Diese Einschätzung ist zweifellos nicht falsch, auch nicht die Schlussfolgerung (aus dem Jahre 2008), wonach die Mitglieder des Euroraumes ihre makroökonomische Politik besser aufeinander abstimmen müssten, die Überwachung auch auf Fragen der makroökonomischen Stabilität und der Wettbewerbsfähigkeit ausweiten und erfolgreicher kooperieren, um die Vorteile der einheitlichen Währung in vollem Umfang zu nutzen.

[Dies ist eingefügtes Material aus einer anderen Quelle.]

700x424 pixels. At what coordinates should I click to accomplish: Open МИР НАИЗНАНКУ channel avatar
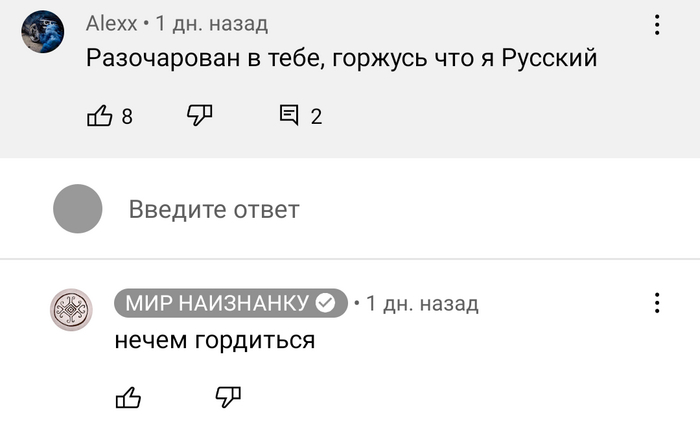(x=71, y=310)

Das Problem ist, dass hier „Wettbewerbsfähigkeit“ Konkurrenzfähigkeit bedeutet und mit „Vorteilen der einheitlichen Währung“ die einheitlichen Zinssätze und  Wechselkurse sowie eine erforderliche und vorhandene wirtschaftspolitische Koordinierung der Euroraum-Mitglieder gemeint sind. Wenn es aber um Konkurrenzfähigkeit geht, wird nach Schwächeren gesucht, die man ausschalten bzw. ausnutzen kann. So drängt die EU weiterhin auf die Liberalisierung von Finanzdienstleistungen im Rahmen des GATS-Abkommens sowie auf Freihandels- und Wirtschaftspartnerschaftsabkommen mit ökonomisch schwächeren Ländern. Dadurch schwinden deren nationalstaatliche Regulierungskapazitäten, was immer zuerst die global Armen trifft.

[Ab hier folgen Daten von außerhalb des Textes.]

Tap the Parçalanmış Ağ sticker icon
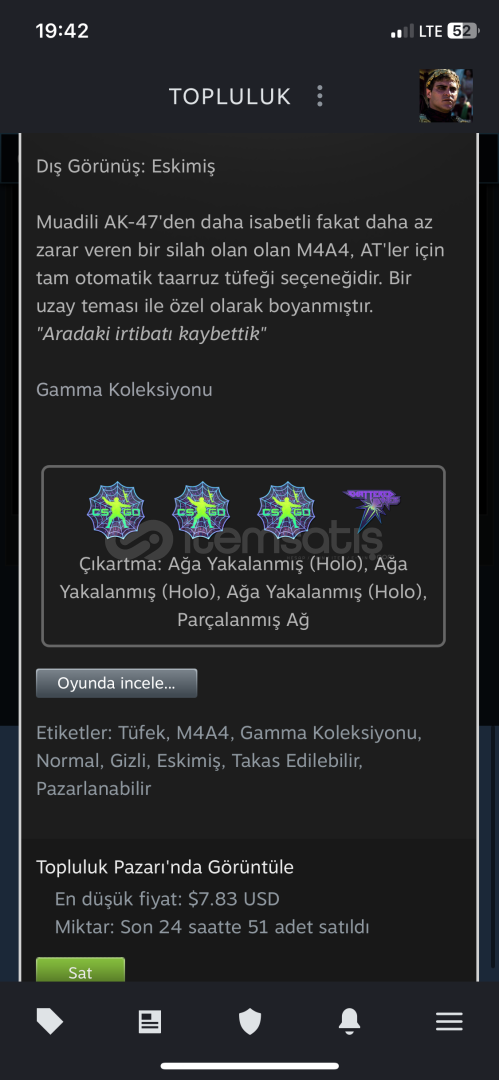The height and width of the screenshot is (1080, 499). coord(371,510)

Zu 2) Die wirtschaftspolitische Koordinierung der Euroraum-Mitglieder soll Wachstumspotenziale wahren und erschließen, deren öffentliche Finanzen stabilisieren und negative „Wettbewerbsentwicklungen“ zwischen den Euro-Ländern überwinden. „Eine gut durchdachte und koordinierte Rücknahme von Konjunkturanreizen und Unternehmensfördermaßnahmen würde zu gegebener Zeit ‑ wenn sie mit glaubhaften Strukturreformplänen einhergeht ‑ die Aussichten auf Preisstabilität verbessern und die einheitliche Geldpolitik erleichtern“. Koordinierung solle im Wesentlichen bedeuten, dass „sich die Vorstellungen über die richtige Zeitplanung, das richtige Tempo und die richtigen Abstände für die Normalisierung der politischen Vorgaben decken.“

Dieses Wachstum ist auf Grund seiner Strukturen gesellschaftlich und ökologisch zerstörerisch. Die EZB und ihre Geldpolitik bleiben auf Preisstabilität fixiert, was wirtschaftspolitische Möglichkeiten schmälert. „Strukturreformen“ sollen dafür sorgen, dass der Euroraum und der EU-Binnenmarkt besser funktionieren, die Marktmechanismen stärker zur Wirkung kommen – im Interesse der am Markt Stärksten, also der Konzerne. Dadurch werden soziale und ökologische Probleme zugespitzt.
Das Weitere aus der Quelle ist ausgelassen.